あまり良くないニュースもある。牧草地のスペシャルテストのコース上に、牧畜用の柵に使用されるワイヤーが落ちていて、少なくない数のライダーが、ワイヤーを後輪に絡ませたり、身体やバイクの一部にひっかかってクラッシュしている。個人総合タイムで競っていたジョセップ・ガルシア、ダニエル・サンダースのタイムロスも、それによるクラッシュが原因だった。現在、ワールドトロフィチームクラスの首位はUSAだが、オーストラリアのダニエル・サンダースはすでにその後のテストで個人成績を挽回しており、USAの優位は薄氷上と言える。チームジャパンのライダーはコンスタントに競技を進めており、DAY3には13位と着々と順位を上げている。すでに英国チームは2人目のリタイアを出してトロフィ争奪戦からも脱落するなど、ISDE2019はすでにサバイバルゲームの様相を呈している。そうした中で、初出場のライダー3名を含むチームジャパンの戦いぶりには落ち着きすら感じられた。そして4日目の幕が未明のポルティマンサーキットであけた。
渡辺学のタクティクス
一部変更、キャンセルされているセクションがあるが、ルート、スケジュールは基本的に前日と同じ。前日の走行により、特にスペシャルテストは荒れていて、耐久力のあるライダーが次第に順位を上げてくる。スタートして約40分で、最初のエンデューロテストに到着するが、ワールドトロフィチームクラスの上位ライダーがタイムアタックを開始してまもなく雨が降り出し、次第に雨足が強まっていく。昨日は午後に一旦乾きだしていた牧草地の土は、すぐにマディコンディションに戻っていった。

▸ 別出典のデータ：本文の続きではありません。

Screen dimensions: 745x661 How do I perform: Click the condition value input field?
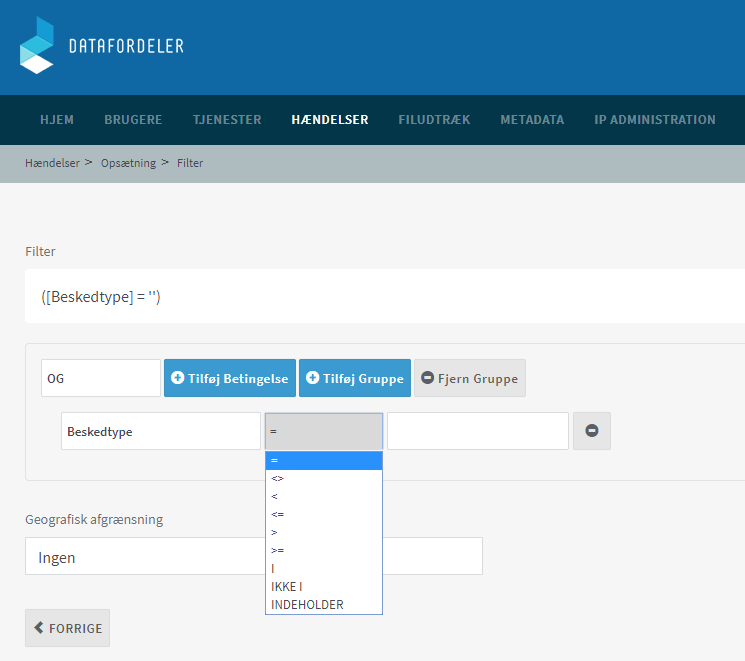477,431
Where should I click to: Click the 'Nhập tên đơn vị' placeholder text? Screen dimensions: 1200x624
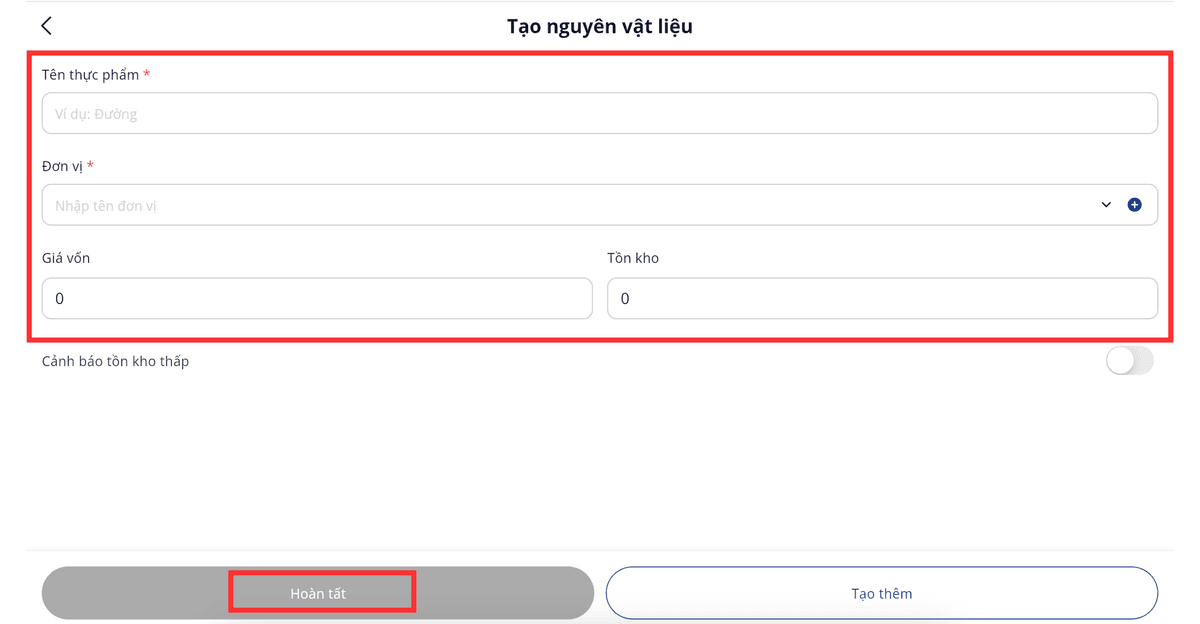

「このあたりは、毎日午前中に雨が降り出すことが多いとわかったので、今日は雨が降る前にできるだけ早くコマを進めようと考えていました。雨でコンディションが悪化する前に午前のエンデューロテストも終わらせたかったんですが、着いたらもう降ってましたね」と今日の戦略を振り返る渡辺学。「大きなミスもなかったですし全体としては順調だったと思います。リアのブレーキローターを曲げてしまいましたが、なんとかごまかして走れる状態だったので、そのままがまんして夕方のワークタイムで交換しました。トロフィチームとして来ているので、ひとつでも上位には行きたいですね。今日のリザルトを見ると10位との差が7分ですね。明日は攻めたほうがいいのか、あるいは今のペースを維持したほうがいい結果につながるのか、これからじっくり考えます」と続けた。渡辺は現在E1クラス37名中24位だ。
雨、強風、マディコンディション
北の山岳地帯では、午後になっても雨が続き、標高の高いところを走るルートでは、気温5℃の寒さと25メートルを超える強風もライダーの体力を奪い続けた。
「散々な1日でした」と、首をかしげるのは釘村忠だ。「最初のエンデューロテストで3回も転倒しちゃったし、その後のルートでも何度も転倒してしまいました。判断力が鈍っているんだと思います。疲れがたまってきて、身体もうまく動いていなかったと思います」さらに「2周目の後半にフロントブレーキを壊してしまって、最後の2本のテストはフロントブレーキ無しで走るハメになって…。結局最後までリズムをつかめないまま一日が終わった感じです。今はとにかく早く休んで、明日のためにできるだけ体力を回復させます」と言ってパドックを後にした。釘村は現在E2クラス37名中27位。昨日よりひとつポジションを下げた格好だ。
波乱の展開にも冷静な馬場大貴
前日はコースコンディションの悪化やコースマーキングの不備などもあり、クラブチームクラスでは、1周で競技を終了する対応がとられたが、今日も競技途中で変更が行われ、クラブチームクラスの競技は1周で終了した。その他にもタイム設定の調整等が行われているが、正式なリリースは届いていない。とにかく波乱の展開が続くポルトガルのシックスデイズだ。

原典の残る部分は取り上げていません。